* _DATA RECORDS_
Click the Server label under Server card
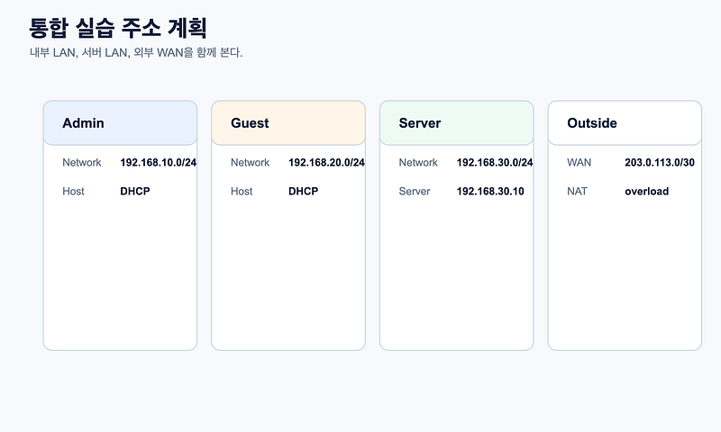Image resolution: width=721 pixels, height=432 pixels. tap(415, 192)
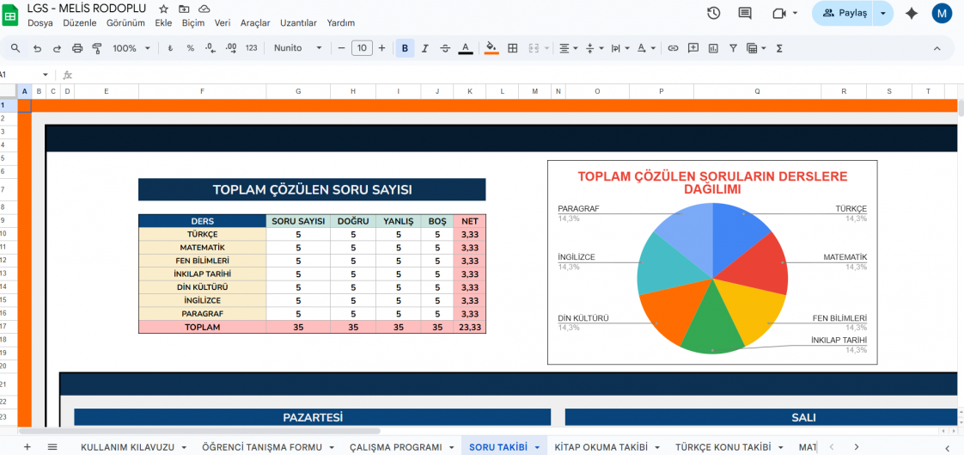The height and width of the screenshot is (455, 964).
Task: Toggle bold formatting
Action: pos(405,48)
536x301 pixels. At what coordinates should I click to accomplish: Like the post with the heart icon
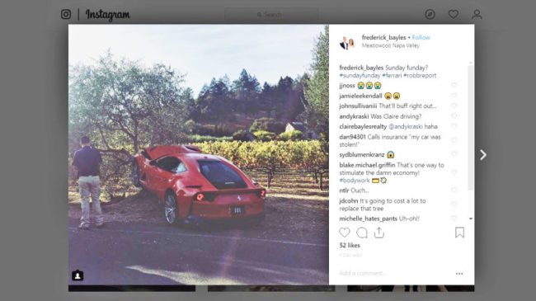tap(344, 233)
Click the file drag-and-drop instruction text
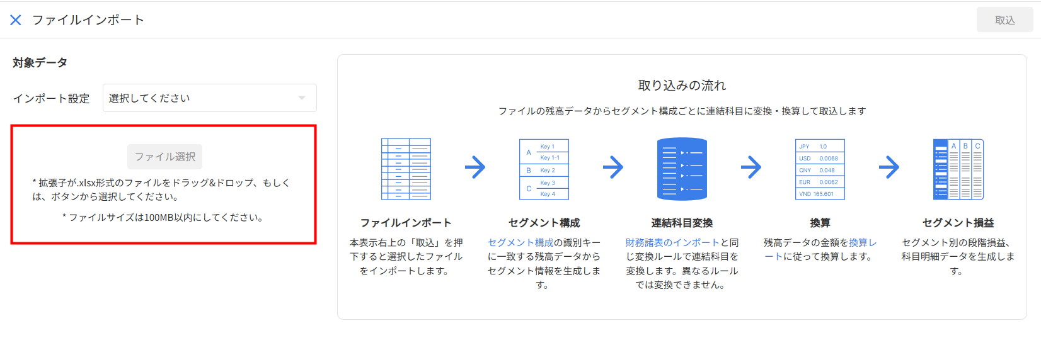 click(161, 189)
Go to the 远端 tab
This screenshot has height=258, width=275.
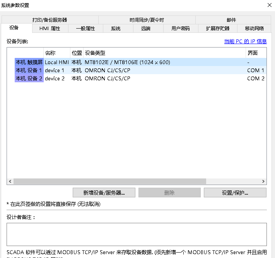click(x=146, y=29)
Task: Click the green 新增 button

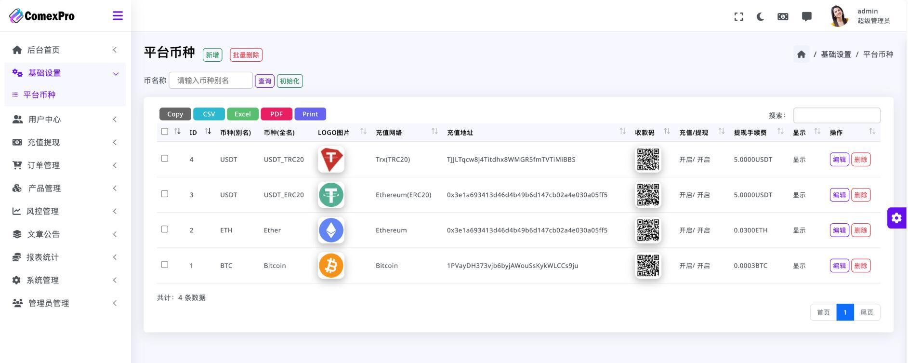Action: coord(212,55)
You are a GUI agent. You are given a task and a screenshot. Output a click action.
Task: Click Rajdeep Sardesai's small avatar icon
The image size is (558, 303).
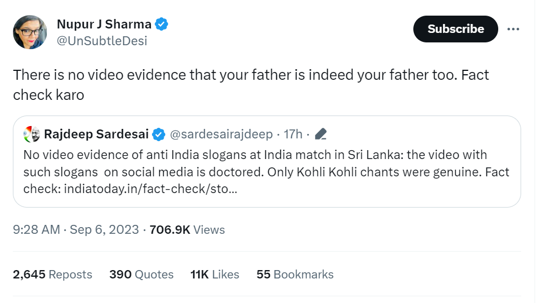pos(32,134)
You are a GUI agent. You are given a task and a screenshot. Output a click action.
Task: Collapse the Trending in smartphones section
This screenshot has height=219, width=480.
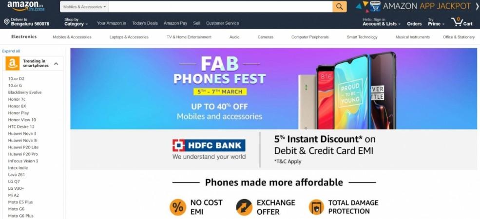[x=56, y=64]
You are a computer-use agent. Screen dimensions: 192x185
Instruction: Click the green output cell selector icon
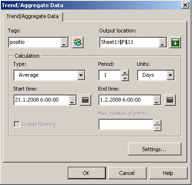click(x=175, y=42)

* _EXERCISE GOAL_
With the pictures omitted, print precisely the lines from the one with "The image size is (558, 303)." to the final line of the records, both included.

* _TASK ANSWER_
The image size is (558, 303).
pos(32,134)
You are a GUI agent. You are given a task and a screenshot. Output a click action.
Task: Collapse the Trending in smartphones section
This screenshot has height=219, width=480.
[x=56, y=64]
You are a computer-use agent. Screen dimensions: 192x185
Instruction: Click the green output cell selector icon
click(x=175, y=42)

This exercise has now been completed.